** Start Supplied data **
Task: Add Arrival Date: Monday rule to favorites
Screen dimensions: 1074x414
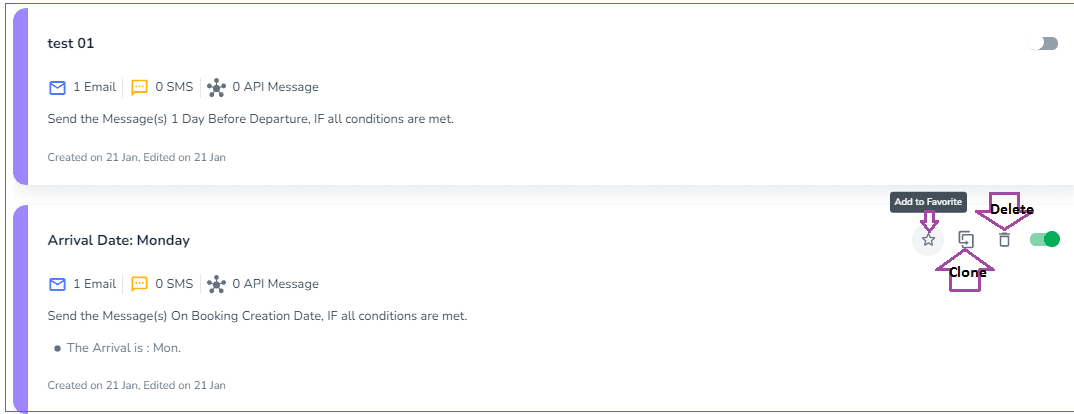Action: [928, 240]
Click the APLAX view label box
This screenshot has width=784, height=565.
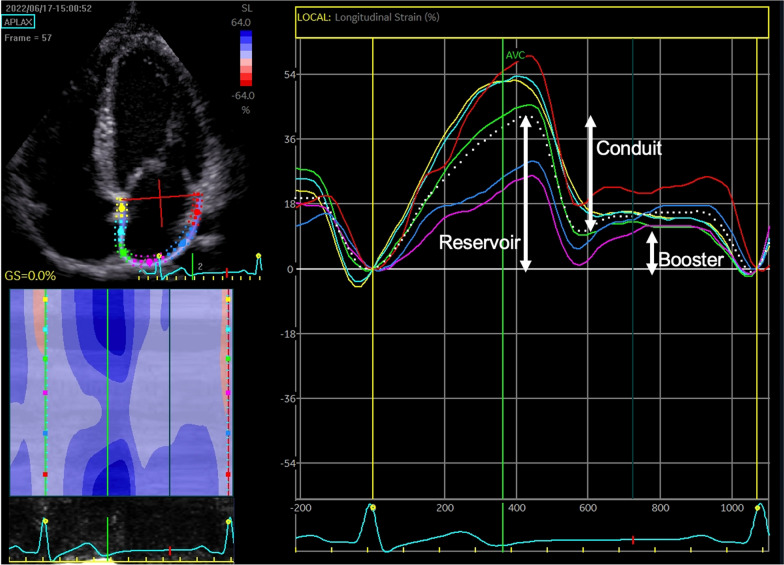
** End Supplied data **
_What this task involves:_ Retype the material above line for line, word for word, with the pictures left out.

_Completed exercise:_
Task: Add Arrival Date: Monday rule to favorites
Screen dimensions: 1074x414
Action: [928, 240]
Click the APLAX view label box
This screenshot has width=784, height=565.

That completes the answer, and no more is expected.